Was honoured to be invited as a judge for Columbia Asia Hospital's storytelling competition, "My Life as a Diabetic Child." The children's stories were very inspiring and touching.
CHILDREN with diabetes were given a chance to tell their stories to the world in an event organised by Columbia Asia Hospital.
The event, “My Life as a Diabetic Child”, was the hospital’s latest initiative to celebrate the lives of diabetic children.
It also marked the end of a series of events held in conjunction with World Diabetes Awareness Month and in collaboration with Diabetes Malaysia.
Children aged under 16 with Type 1 diabetes wrote about their life experiences either in a poem or story format.
Type 1 diabetes is one of the most misunderstood diseases because it is quite rare and does not have obvious physical symptoms.
The relatively low awareness on this type of diabetes also means there are many misconceptions.
“Columbia Asia’s commitment goes beyond treating the disease.
“A platform like this gives children with Type 1 diabetes an avenue to open up and share their world with us,” said Columbia Asia South-East Asia chief executive officer Kelvin Tan.
“Their stories will not only give the world a glimpse into the challenges they face, we hope it will also help the community understand them and their condition betterd.
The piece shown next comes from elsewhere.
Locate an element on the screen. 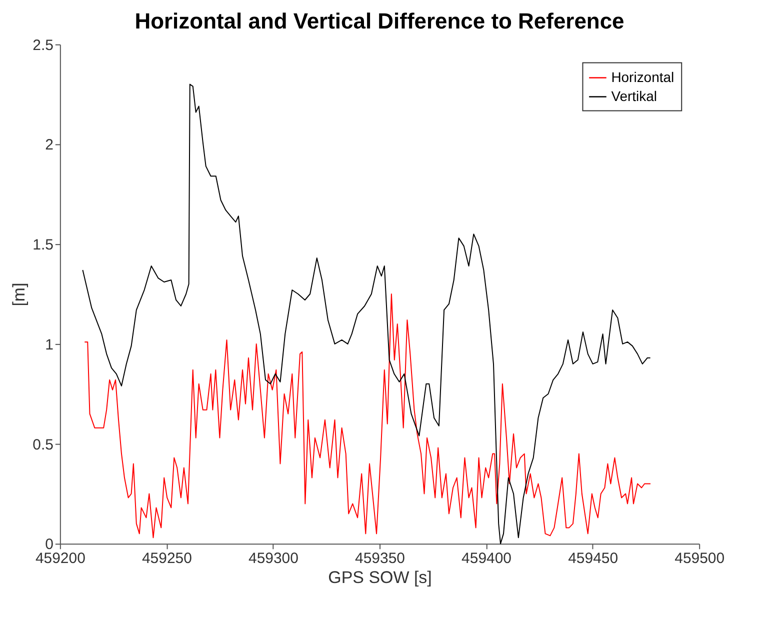  y-tick-label: 1.5 is located at coordinates (43, 245).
The event was held at Sprouts, The School in Jaya One, Petaling Jaya.
“It was indeed a pleasure for us to host this inspirational event,” said its owner Charles Wong.
Local writers namely ninotaziz who penned Hikayat, Naga and Nik and the Secrets of the Sunset Ship; and Lydia Teh of Honk! If You’re Malaysian and Cow Sense for Young People also joined in the storytelling activities.
Nine-year-old Channery Khaw Ming Hern’s story was found to be the “Most Motivating” and was awarded RM6,000.
A story by Nor Athirah Nor Hisham, 12, was deemed the “Most Inspiring” story and she received RM4,000 while Chermaine Toh Xin Yee, 9, won the “Most Heartwarming” award for her piece and received RM2,000.
The other seven children were recognised as “heroes” and awarded RM1,000.
The children’s parents were also present to support them on their storytelling journey.
“I’m very proud of my daughter for being brave in sharing her story,” said Nor Hisham Mohd Yusof, who said his daughter, Nur Athirah, scored 5As in the recent UPSR.
A cheque for RM30,000 from funds raised by Columbia Asia during World Diabetes Awareness Month was also presented to Diabetes Malaysia.
Besides the storytelling celebration, Columbia Asia supported a Master Chef Challenge which took place in early November which saw chefs coming up with diabetic-friendly recipes.